The high-intensity ultrasonic method

High-amplitude ultrasonic emulsification is an attractive alternative, frequently used in laboratory studies. The challenge for this method, however, has been bridging the gap between laboratory research and its industrial implementation. Due to limitations of conventional ultrasonic technology, scaling up has not been possible without significant reduction in ultrasonic amplitudes, diminishing the intensity of cavitation-generated shear forces and compromising product quality. This limitation has been overcome with Barbell Horn Ultrasonic Technology (BHUT), which permits constructing industrial-scale processors operating at high ultrasonic amplitudes. Watch this video for more information.

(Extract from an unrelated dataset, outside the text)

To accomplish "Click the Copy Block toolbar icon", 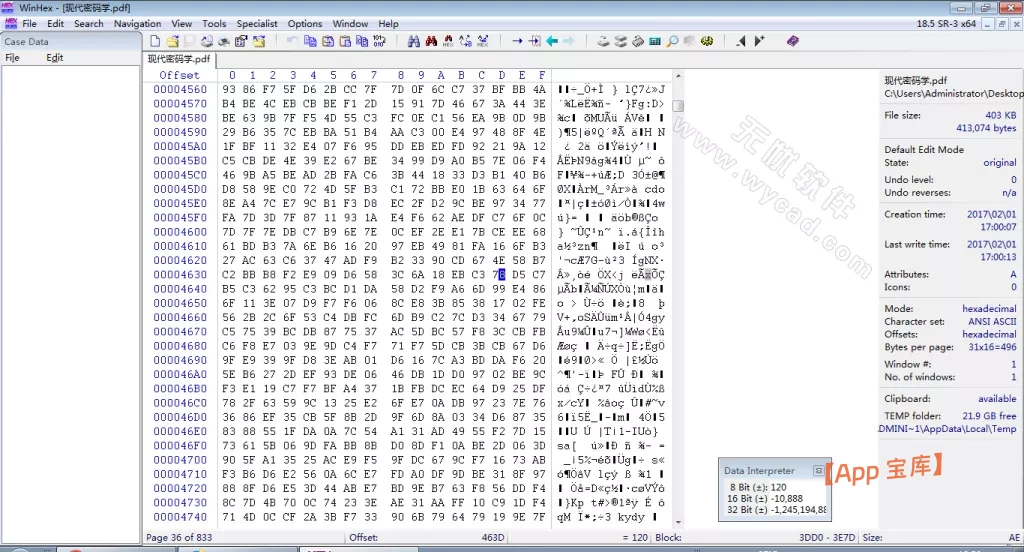I will (x=310, y=41).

Laboratory, bench and industrial-scale ultrasonic emulsification

A pharmaceutical nanoemulsion was manufactured by our R&D team using LSP-600 (laboratory, non-BHUT), BSP-1200 (bench, BHUT) and ISP-3600 (industrial, BHUT) high-amplitude ultrasonic processors. The prepared formulation was identical to that of the commercially produced MF59 squalene oil-based nanoemulsion currently used in vaccines against influenza and pandemic infections.

The LSP-600 processor was utilized in the batch mode: 40 ml samples were processed in a beaker with a temperature control jacket. The BSP-1200 and ISP-3600 processors were utilized in the single-pass flow-through mode (schematic on the left). The temperature in all experiments was maintained at 50 ^oC, and the ultrasonic amplitude was 90 microns. Prior to sonication, the formulation components were vigorously stirred together for 10 min using an overhead mixer. During the flow-through experiments, the components were continuously stirred in the premix tank. The target (desired) nanoemulsion mean droplet size (MDS, measured by dynamic light scattering) was 250 nm.

Experimental results

The target MDS was obtained at all three scales. Plots presented on the left were used to approximate the optimum processing rates corresponding to the target MDS at each scale (plot intersections with the vertical line at MDS = 250 nm), yielding the values of 46 ml/min, 518 ml/min and 2471 ml/min for the LSP-600, BSP-1200 and ISP-3600 processors, respectively.

The productivity gain factors resulting from BHUT-enabled laboratory-to-bench and bench-to-industrial scale-up procedures, therefore, were ~11 and ~5, respectively, and the overall scale-up factor achieved by utilizing BHUT was ~55. 

Currently, the MF59 nanoemulsion is manufactured using HPH (Microfluidizer M7250, industrial processor) at the rate of 1.5 L/min per pass with a total 5 passes required, resulting in the final productivity of about 300 ml/min. The productivity afforded by the ISP-3600 is significantly greater, while the equipment costs and processing complexity are much lower. Studies are currently underway to ensure that the quality of the ultrasonically produced nanoemulsions is acceptable for clinical applications.